After Home Depot was hacked and had to admit that over 50 million credit card numbers were stolen, they also had to report that an equal amount of email addresses were lifted. That means users are going to be subjected to potential phishing scams and it's important that they pay close attention to any email sent by their banks or Home Depot.
Mary's Yahoo email account was hacked, and in the process, all her contacts in her address book got deleted. Is there any way to retrieve it? Leo says that Mary probably had her account hacked through her "secret" questions which can be guessed using a brute force attack. Once hacked, her account was used as a spam account. But it may be that her account wasn't hacked at all, and her email address was spoofed instead. That means they just can pose as Mary by using the "reply to" field.

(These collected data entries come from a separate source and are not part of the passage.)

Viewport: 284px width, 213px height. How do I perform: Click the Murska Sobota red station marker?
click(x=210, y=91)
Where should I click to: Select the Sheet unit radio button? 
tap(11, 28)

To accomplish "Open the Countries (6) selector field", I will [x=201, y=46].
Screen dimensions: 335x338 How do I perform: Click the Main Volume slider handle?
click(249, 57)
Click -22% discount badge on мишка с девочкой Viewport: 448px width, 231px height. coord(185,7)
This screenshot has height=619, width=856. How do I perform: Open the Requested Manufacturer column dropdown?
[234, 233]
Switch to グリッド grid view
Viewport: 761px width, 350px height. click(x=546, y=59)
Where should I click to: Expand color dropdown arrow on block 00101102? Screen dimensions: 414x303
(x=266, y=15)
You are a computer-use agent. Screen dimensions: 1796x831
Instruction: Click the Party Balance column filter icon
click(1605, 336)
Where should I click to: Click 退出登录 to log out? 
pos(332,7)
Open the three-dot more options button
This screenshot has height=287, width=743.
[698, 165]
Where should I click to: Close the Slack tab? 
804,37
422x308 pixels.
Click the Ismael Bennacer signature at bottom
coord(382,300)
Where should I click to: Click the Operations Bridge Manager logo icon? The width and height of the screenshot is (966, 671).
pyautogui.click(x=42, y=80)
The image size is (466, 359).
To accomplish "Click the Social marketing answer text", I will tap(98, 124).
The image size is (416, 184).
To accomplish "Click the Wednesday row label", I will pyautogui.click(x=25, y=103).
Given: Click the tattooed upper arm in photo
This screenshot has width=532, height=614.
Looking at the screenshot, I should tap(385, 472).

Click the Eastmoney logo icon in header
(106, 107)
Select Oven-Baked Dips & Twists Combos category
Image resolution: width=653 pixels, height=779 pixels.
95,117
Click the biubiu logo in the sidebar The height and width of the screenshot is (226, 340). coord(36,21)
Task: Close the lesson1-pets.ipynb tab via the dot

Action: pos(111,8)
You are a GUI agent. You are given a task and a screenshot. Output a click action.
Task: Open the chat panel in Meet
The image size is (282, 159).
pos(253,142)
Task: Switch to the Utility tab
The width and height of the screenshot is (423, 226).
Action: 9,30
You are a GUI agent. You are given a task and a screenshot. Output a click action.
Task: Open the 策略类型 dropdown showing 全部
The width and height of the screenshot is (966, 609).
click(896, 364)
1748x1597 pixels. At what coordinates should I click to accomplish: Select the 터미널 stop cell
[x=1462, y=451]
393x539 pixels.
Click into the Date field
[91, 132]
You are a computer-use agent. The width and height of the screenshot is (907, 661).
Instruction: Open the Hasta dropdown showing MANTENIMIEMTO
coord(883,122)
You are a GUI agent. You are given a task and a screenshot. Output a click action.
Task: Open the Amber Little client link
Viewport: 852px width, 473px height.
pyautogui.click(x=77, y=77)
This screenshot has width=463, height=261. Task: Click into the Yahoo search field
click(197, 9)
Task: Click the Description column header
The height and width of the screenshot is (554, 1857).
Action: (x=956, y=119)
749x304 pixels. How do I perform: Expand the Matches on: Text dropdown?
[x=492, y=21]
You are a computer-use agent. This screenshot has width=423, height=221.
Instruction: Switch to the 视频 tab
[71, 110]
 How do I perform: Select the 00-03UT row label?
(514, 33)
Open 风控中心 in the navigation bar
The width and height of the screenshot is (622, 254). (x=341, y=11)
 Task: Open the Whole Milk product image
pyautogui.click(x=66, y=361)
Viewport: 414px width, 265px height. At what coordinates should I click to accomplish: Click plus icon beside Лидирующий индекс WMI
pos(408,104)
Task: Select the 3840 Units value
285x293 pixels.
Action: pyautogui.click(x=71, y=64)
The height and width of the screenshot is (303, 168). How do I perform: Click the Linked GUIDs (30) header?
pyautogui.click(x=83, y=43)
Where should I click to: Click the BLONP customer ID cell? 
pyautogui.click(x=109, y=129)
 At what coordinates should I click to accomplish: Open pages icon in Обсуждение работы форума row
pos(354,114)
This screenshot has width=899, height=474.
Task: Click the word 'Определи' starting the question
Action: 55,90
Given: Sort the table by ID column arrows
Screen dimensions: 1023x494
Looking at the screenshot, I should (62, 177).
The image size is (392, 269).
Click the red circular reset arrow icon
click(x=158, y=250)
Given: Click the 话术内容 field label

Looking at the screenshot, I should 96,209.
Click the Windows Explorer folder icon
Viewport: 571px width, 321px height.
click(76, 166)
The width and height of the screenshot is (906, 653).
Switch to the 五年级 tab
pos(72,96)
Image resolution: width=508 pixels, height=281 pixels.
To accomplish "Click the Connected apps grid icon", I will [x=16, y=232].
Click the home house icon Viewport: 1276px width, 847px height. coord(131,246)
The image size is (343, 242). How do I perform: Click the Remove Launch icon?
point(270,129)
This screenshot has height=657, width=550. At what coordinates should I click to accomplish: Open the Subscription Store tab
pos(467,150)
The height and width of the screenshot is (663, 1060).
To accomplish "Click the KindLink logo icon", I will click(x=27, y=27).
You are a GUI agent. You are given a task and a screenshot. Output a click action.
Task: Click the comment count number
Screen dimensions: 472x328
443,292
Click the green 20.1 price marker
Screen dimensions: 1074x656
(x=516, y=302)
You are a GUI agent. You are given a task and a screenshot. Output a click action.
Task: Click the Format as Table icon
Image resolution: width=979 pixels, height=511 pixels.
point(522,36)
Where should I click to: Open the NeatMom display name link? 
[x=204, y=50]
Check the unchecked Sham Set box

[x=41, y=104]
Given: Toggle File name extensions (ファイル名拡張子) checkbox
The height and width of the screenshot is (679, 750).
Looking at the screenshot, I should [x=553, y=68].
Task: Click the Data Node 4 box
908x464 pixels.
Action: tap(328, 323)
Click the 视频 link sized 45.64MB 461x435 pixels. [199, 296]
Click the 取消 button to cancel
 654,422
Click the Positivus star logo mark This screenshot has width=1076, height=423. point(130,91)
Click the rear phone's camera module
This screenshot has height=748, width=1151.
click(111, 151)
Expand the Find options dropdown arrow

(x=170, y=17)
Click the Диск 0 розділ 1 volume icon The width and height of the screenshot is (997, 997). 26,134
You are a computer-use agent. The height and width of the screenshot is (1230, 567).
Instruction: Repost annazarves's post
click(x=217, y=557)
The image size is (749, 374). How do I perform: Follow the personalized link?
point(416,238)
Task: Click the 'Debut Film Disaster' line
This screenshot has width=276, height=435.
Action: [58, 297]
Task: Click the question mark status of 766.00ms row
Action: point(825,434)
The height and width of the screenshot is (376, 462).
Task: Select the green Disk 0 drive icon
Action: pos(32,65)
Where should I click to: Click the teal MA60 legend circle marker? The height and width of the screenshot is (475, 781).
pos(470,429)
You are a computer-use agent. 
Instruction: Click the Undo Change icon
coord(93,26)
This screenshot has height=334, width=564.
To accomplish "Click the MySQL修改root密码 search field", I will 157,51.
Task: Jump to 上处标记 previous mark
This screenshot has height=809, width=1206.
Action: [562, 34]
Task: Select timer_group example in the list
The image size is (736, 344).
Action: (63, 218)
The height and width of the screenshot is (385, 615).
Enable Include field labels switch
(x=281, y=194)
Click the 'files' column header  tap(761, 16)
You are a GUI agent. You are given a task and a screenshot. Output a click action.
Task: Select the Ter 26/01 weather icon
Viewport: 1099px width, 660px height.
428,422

At the "Hackers On Planet Earth" (HOPE) Conference in New York this week, forensic scientist and security expert Jonathan Zdziarski identified several holes and back doors currently on the iPhone. There's even a packet sniffer that's running all the time. Apple has yet to respond to it. It's important to understand that whenever you're using a connected device, whether intentionally or unintentionally, it could reveal information to interested parties. In his presentation, Zdziarski revealed some of the data that is constantly leaked out by the iPhone.
eBay announced a massive data breach and Leo advises users reset their passwords. What's interesting is that the news broke on Wednesday, and eBay has known about it for three weeks. It makes Leo wonder just how bad the breach was. eBay says it was a leak of encrypted passwords. Regardless of how bad, Leo says it's best to change your password. And if you use that password elsewhere, time to stop doing that and use a password manager like LastPass.
Target says that between Black Friday and December 15th, point of sale registers were hacked company wide and over 40 million credit and debit cards were seized. Target hasn't really said much on what customers should do. Leo says that the safest thing to do is assume your card had been grabbed and notify your bank. You could spend the next year checking your statements, but Leo says to simply get a new card and close the other account. Leo also says that there was no breach in Target stores in Canada because they require both a chip in your credit card and a PIN.
The latest NSA revelation comes from more documents leaked by Edward Snowden. It shows that the NSA has 50,000 computer networks in a 'sleeper cell' that can be turned on at any time. Leo points out that as impressive as this sounds, a 50,000 computer bot net is relatively small compared to what spammers and hackers have for commercial purposes.
Adobe's Creative Cloud has been hacked, exposing millions of accounts to hackers. Although the passwords were encrypted by Adobe, the hints were not, allowing hackers to deduce what passwords were. Most were set to "123456," or "password." Adobe has required users to change their password immediately, but the damage may have already been done since credit cards are linked to the accounts. Leo advises everyone to make passwords very difficult to deduce or to crack via brute force attack.
Microsoft, Apple, Twitter, Facebook and a host of others have fallen victim to the Java exploit that was discovered by the Department of Homeland Security (actually, Leo says it was CERT - Computer Emergency Response Team ) last month. Leo says that it appears to be an Eastern European team that is attacking big American companies to find industrial secrets.